Facing the port face. This face also becomes the reference.





The cylinder after facing and filing the port face and one end.

The two end faces of the cylinder must be absolutely parallel. I decided that the easiest way to achieve this is to make a fixture called a wax chuck. These are commonly used by clock and watchmakers. Here's a rough sketch to show the basic principle:





The adhesive is traditionally wax, but shellac, loctite and superglue will also work fine. Here's a walk-through of using one to make a part for a clock: http://www.snclocks.com/TechnicalInformation/Tid-Bits/Tid-Bit-2-Using-a-wax-chuck/4174805_W9qLsx#243895865_h4LDZ

I'll post some more details of making a wax chuck in a seperate thread. My next post in this build thread will show the results.


----------



## lazylathe (Nov 18, 2011)

I also bought this same kit of ebay a few months ago!
It has been sitting in the drawer since and now i will be able to see what the correct
sequence should be!

------------------------------------------------

> [PROMPT]: Pick up the forum thread about facing the cylinder and making a wax chuck right after its last sentence, and continue it.

> [PROVIDED DATA]:
------------------------------------------------

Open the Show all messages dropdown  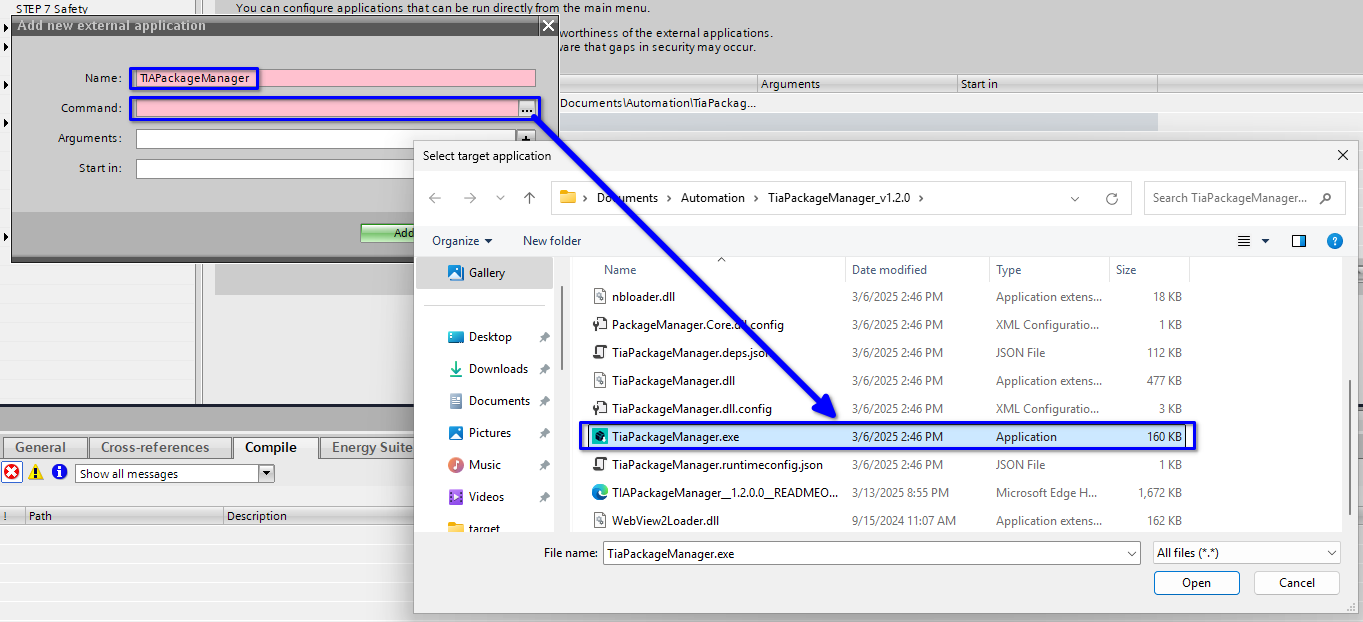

------------------------------------------------

> [THE RESULT]:
Will be following along with you!

Andrew


----------



## Kaleb (Nov 19, 2011)

Made the wax chuck yesterday, and it worked a treat.





The cylinder casting and wax chuck to the left





Both pieces solidly joined with superglue





All set up in the lathe





Facing the end of the cylinder





Facing done





The cylinder end face after filing





Heating with the blowtorch to part the glue





Workpiece off just before removing the remaining glue

Checked the end faces and they are pretty much spot on parallel, so the wax chuck has worked perfectly.


----------



## smfr (Nov 19, 2011)

Nice! Will mentally file away the glue chuck technique for later!

Simon


----------



## Kaleb (Nov 20, 2011)

Okay, with the ends of the cylinder faced parallel, it's time to bore it.

First, the bore centre must be found. I used a method suggested by John Buckley to locate it.





First one of the end faces is covered with ink. I don't have any of the special marking ink that others in the game use, so I used a black texta instead.





Next, the dividers are used to scribe a series of arcs across the surface. This is repeated at least 4 times, until all of them meet at a single point in the centre.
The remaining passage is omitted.